## Word and element location records
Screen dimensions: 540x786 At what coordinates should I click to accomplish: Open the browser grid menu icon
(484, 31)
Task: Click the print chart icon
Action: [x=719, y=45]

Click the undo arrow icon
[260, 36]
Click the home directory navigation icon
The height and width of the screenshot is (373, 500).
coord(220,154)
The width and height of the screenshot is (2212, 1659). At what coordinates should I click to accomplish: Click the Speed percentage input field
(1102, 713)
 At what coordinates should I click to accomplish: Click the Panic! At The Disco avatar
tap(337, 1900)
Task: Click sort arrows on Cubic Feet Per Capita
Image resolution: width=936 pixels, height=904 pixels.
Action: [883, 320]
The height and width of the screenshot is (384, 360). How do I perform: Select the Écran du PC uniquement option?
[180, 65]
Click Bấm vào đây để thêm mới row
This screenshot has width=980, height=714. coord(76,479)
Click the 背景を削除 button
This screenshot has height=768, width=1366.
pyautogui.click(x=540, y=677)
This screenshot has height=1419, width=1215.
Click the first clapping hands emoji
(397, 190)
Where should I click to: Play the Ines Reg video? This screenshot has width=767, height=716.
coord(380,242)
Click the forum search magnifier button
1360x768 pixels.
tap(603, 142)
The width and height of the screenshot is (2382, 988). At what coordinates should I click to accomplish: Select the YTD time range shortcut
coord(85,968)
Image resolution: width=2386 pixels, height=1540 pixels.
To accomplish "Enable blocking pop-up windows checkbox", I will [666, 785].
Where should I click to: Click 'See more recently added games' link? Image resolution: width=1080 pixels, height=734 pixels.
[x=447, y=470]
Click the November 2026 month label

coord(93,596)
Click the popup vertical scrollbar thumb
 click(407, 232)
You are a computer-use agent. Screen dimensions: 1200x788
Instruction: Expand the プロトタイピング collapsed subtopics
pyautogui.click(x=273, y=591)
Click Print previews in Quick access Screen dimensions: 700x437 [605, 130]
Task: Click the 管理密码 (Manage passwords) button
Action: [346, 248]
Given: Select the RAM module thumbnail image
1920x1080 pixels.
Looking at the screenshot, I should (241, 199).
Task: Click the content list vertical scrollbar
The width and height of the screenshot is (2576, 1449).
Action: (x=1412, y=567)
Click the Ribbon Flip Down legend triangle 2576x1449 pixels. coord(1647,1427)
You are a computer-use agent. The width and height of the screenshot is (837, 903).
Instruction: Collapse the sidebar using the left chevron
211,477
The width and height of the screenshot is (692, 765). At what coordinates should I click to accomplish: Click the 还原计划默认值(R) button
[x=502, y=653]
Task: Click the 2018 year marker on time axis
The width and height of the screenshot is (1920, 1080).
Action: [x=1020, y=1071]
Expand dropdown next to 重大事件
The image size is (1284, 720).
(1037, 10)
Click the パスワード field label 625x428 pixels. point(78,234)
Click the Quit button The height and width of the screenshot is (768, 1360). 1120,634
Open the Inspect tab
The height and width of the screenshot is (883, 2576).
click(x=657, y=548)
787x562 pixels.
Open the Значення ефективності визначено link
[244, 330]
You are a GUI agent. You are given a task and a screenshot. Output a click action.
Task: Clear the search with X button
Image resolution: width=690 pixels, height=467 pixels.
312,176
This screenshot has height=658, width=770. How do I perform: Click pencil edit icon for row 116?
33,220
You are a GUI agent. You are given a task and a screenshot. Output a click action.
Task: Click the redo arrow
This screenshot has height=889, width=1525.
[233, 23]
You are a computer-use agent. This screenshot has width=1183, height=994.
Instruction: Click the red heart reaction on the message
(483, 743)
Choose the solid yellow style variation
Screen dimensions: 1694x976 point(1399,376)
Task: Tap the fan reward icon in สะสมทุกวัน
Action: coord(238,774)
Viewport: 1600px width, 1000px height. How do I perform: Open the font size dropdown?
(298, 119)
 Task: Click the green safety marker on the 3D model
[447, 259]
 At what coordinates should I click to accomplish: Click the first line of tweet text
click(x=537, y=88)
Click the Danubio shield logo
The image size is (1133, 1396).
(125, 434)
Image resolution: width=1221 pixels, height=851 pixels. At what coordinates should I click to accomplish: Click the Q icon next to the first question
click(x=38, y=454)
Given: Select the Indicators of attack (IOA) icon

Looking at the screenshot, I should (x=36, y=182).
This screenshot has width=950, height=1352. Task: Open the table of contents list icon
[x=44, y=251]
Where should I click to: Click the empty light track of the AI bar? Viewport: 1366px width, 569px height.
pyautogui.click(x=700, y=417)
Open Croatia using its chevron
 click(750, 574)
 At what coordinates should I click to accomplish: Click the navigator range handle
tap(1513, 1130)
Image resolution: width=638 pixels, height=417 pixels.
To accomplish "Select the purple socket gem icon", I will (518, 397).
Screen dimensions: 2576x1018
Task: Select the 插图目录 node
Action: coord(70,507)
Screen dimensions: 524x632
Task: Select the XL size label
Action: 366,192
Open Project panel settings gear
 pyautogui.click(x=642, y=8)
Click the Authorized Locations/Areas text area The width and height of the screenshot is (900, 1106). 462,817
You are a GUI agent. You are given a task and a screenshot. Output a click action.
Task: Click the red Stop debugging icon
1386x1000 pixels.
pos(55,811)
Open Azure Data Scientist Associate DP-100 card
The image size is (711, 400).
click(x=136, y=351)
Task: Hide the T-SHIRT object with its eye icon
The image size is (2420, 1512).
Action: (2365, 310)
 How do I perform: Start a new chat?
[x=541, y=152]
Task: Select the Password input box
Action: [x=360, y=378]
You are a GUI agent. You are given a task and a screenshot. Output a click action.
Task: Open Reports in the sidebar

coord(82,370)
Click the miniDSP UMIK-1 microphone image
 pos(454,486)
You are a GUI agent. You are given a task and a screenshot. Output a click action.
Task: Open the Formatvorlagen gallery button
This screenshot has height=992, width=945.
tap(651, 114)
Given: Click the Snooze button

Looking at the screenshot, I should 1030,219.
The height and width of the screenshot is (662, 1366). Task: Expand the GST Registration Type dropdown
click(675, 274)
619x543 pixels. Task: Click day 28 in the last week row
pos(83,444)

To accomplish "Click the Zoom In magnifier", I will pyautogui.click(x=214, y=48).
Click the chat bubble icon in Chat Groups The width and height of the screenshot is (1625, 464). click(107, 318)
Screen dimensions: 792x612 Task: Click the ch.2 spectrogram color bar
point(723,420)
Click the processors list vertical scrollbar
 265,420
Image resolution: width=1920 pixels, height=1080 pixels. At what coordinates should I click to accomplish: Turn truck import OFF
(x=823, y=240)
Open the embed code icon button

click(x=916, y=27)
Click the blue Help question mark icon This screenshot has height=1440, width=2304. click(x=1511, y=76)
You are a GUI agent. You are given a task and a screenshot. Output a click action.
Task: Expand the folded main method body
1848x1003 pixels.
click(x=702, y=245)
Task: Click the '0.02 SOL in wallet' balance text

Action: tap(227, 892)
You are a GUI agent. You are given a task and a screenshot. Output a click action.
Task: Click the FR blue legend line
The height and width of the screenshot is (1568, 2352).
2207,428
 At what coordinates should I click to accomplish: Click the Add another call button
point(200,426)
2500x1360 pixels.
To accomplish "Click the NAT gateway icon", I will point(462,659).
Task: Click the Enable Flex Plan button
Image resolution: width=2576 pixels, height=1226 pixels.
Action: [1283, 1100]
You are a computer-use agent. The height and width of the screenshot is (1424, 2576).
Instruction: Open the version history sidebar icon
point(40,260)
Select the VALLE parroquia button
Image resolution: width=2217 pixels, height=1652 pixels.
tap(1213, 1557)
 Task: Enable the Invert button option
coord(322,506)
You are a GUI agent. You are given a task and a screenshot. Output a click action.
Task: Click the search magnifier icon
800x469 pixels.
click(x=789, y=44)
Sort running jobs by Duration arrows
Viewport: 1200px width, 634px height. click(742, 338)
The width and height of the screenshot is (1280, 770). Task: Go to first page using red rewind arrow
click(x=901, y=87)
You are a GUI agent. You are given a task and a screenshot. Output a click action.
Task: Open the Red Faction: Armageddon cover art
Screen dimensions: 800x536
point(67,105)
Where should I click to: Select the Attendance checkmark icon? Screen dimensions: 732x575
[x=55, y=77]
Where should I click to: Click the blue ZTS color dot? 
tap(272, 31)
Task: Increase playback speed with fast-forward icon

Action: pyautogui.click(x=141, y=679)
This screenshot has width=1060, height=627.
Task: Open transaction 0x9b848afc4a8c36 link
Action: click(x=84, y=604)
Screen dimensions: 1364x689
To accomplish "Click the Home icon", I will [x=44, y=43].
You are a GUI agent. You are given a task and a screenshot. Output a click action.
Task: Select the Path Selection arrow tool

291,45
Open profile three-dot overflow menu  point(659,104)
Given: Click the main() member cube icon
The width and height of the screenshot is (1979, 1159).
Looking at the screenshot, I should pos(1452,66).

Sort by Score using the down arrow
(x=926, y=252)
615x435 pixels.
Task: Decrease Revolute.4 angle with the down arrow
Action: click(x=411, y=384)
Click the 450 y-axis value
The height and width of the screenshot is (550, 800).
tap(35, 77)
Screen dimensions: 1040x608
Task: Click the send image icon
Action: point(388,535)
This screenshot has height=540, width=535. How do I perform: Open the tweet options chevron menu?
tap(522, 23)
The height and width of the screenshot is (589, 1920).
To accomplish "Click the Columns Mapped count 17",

## WHAT IS NEEDED
Duplicate the data lines running from the line containing "The width and height of the screenshot is (1280, 770)." down through the line containing "Action: click(x=411, y=384)", both included.

## RESPONSE
The width and height of the screenshot is (1280, 770). Task: Go to first page using red rewind arrow
click(x=901, y=87)
You are a GUI agent. You are given a task and a screenshot. Output a click action.
Task: Open the Red Faction: Armageddon cover art
Screen dimensions: 800x536
point(67,105)
Where should I click to: Select the Attendance checkmark icon? Screen dimensions: 732x575
[x=55, y=77]
Where should I click to: Click the blue ZTS color dot? 
tap(272, 31)
Task: Increase playback speed with fast-forward icon

Action: pyautogui.click(x=141, y=679)
This screenshot has width=1060, height=627.
Task: Open transaction 0x9b848afc4a8c36 link
Action: click(x=84, y=604)
Screen dimensions: 1364x689
To accomplish "Click the Home icon", I will [x=44, y=43].
You are a GUI agent. You are given a task and a screenshot. Output a click action.
Task: Select the Path Selection arrow tool

291,45
Open profile three-dot overflow menu  point(659,104)
Given: Click the main() member cube icon
The width and height of the screenshot is (1979, 1159).
Looking at the screenshot, I should pos(1452,66).

Sort by Score using the down arrow
(x=926, y=252)
615x435 pixels.
Task: Decrease Revolute.4 angle with the down arrow
Action: click(x=411, y=384)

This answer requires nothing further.